[Stored items from a collection]
┌──
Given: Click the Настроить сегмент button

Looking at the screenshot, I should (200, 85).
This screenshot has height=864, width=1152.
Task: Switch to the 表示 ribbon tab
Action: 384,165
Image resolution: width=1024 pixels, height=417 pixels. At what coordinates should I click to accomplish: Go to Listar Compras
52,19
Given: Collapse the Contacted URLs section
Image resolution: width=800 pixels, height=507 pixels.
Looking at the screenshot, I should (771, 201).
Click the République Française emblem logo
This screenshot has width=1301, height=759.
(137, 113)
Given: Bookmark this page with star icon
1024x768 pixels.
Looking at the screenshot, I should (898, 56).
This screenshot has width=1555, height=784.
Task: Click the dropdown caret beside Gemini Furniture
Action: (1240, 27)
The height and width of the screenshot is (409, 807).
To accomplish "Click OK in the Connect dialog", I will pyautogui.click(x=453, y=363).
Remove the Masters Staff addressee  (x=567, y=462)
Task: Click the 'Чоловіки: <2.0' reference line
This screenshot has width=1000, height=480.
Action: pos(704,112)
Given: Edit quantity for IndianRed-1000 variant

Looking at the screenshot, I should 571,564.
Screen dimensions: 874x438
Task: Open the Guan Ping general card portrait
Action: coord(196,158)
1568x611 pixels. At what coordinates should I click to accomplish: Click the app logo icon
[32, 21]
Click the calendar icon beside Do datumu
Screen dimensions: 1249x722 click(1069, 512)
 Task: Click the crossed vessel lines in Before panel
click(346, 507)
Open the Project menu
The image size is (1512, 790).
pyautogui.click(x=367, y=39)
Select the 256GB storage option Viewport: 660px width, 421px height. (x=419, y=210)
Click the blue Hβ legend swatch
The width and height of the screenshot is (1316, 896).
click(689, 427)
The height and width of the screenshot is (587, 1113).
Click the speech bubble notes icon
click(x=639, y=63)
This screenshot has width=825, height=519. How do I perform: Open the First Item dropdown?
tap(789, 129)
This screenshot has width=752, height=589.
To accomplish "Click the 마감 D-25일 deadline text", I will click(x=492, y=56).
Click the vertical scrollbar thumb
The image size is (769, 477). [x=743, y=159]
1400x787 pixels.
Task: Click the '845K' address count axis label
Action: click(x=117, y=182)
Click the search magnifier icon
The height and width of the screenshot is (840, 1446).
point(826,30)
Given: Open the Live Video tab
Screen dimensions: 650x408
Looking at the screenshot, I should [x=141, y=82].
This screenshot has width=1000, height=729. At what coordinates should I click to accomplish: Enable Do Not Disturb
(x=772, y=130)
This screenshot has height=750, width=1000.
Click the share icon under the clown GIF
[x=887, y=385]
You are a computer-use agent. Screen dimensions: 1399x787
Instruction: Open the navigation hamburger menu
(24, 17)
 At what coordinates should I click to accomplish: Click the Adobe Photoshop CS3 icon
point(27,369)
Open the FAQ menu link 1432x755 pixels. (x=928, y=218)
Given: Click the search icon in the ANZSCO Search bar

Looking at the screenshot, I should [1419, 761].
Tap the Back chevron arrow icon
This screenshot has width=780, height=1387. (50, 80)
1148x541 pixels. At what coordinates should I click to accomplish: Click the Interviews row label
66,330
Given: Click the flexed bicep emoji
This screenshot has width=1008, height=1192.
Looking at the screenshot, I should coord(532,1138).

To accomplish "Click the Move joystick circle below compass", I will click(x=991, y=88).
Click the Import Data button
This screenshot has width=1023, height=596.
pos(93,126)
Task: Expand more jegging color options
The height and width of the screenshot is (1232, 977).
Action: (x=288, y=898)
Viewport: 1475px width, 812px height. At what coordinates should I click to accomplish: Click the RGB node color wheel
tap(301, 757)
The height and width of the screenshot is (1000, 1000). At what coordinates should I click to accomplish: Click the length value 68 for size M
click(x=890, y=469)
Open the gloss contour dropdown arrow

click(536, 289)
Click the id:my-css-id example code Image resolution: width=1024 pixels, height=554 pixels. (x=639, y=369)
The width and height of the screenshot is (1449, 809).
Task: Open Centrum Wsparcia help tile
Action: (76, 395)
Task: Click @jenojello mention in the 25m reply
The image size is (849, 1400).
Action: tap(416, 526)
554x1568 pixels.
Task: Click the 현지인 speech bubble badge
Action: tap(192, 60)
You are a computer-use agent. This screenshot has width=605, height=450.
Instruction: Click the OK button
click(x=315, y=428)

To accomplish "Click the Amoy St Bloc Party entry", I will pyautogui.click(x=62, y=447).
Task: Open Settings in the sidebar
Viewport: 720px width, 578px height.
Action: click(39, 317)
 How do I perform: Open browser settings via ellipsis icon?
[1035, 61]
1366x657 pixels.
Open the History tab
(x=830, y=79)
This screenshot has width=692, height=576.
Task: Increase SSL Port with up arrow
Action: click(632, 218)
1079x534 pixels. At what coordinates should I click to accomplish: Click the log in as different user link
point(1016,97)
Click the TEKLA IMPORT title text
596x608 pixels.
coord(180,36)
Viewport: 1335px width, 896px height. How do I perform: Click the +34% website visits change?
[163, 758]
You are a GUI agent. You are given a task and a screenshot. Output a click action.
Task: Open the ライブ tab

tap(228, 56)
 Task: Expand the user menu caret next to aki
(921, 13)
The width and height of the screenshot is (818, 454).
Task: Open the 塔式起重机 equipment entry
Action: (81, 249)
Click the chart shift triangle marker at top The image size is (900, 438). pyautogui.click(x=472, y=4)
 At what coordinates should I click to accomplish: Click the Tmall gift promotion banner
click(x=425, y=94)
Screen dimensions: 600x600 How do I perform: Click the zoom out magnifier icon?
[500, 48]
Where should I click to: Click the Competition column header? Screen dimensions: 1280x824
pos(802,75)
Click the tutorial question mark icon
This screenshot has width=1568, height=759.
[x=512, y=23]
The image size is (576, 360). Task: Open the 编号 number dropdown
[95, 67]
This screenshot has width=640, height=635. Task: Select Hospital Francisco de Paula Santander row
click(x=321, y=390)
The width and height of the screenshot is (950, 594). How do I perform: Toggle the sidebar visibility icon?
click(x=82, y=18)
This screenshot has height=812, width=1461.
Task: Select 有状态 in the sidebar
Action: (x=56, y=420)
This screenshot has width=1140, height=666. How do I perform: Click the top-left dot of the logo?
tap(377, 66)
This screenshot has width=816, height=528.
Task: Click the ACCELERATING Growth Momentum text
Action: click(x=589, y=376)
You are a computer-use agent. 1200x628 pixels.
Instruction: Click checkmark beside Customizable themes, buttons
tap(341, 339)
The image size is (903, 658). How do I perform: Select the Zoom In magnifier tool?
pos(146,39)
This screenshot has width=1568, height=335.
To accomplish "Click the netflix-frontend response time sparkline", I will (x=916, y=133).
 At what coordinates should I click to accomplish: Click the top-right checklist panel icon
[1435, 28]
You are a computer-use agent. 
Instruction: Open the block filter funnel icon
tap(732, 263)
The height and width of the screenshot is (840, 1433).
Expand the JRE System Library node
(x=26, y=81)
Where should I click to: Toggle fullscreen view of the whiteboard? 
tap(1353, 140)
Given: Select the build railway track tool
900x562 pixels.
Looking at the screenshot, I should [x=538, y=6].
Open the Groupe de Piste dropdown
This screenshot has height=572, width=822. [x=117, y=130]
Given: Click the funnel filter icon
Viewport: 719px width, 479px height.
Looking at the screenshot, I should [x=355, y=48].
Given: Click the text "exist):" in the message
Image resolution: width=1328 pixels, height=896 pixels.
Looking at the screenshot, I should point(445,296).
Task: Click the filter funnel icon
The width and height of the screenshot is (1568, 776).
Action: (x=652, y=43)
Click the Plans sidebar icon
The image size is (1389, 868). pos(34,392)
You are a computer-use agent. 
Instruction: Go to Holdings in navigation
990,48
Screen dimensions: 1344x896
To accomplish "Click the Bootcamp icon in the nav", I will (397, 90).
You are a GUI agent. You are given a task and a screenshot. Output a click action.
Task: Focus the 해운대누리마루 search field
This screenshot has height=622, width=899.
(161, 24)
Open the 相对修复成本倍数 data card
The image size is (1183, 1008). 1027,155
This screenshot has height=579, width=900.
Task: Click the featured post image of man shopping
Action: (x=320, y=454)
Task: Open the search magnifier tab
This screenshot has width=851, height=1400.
└──
= Your task =
Please say how many lines in the records contain the word "will", and give only that number.

= Answer for this exercise =
6